--- Task statement ---
Write out exactly the first lines of the listing, ending on the line that contains "Philosophy (371, 2265)".

--- Input records ---
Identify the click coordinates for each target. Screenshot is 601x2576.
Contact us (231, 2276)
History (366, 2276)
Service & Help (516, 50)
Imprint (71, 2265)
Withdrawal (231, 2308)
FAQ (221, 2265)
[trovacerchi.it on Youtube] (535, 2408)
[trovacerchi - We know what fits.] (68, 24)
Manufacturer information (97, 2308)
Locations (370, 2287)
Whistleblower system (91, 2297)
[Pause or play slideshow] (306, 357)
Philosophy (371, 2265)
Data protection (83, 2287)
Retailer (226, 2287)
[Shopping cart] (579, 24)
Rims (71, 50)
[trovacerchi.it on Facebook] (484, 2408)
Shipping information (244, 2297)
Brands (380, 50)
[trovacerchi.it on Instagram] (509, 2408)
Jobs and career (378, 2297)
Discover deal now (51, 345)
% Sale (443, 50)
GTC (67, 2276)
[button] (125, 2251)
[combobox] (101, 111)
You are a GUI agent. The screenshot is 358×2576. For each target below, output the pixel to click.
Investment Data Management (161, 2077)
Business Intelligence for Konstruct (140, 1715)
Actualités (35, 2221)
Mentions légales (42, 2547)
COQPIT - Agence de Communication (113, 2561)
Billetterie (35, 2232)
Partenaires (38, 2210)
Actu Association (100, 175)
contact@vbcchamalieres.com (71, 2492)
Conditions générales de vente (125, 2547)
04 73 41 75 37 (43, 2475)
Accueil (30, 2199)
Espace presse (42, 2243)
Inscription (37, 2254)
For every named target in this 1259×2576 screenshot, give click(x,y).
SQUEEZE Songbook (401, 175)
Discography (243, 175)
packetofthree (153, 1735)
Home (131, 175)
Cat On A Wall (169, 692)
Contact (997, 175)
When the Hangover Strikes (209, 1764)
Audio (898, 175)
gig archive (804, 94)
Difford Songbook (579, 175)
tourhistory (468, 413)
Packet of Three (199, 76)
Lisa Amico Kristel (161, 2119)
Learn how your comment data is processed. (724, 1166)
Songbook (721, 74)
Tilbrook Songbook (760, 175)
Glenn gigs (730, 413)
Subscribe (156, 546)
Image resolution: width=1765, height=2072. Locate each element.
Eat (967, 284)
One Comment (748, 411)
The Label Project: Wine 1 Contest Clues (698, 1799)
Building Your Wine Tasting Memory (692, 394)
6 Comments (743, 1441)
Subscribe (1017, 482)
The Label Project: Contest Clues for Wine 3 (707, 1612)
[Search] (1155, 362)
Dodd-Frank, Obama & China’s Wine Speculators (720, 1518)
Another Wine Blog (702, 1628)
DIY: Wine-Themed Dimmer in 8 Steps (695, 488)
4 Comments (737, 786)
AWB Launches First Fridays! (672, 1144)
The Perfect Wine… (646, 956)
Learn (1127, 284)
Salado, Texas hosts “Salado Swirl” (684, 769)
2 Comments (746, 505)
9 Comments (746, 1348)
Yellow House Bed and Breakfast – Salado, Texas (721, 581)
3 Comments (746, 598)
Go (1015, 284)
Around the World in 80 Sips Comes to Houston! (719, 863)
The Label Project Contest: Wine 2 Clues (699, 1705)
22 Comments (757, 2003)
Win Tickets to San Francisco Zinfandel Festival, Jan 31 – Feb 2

--- Solved exercise ---
Identify the click coordinates for each target. Screenshot is 601x2576.
Contact us (231, 2276)
History (366, 2276)
Service & Help (516, 50)
Imprint (71, 2265)
Withdrawal (231, 2308)
FAQ (221, 2265)
[trovacerchi.it on Youtube] (535, 2408)
[trovacerchi - We know what fits.] (68, 24)
Manufacturer information (97, 2308)
Locations (370, 2287)
Whistleblower system (91, 2297)
[Pause or play slideshow] (306, 357)
Philosophy (371, 2265)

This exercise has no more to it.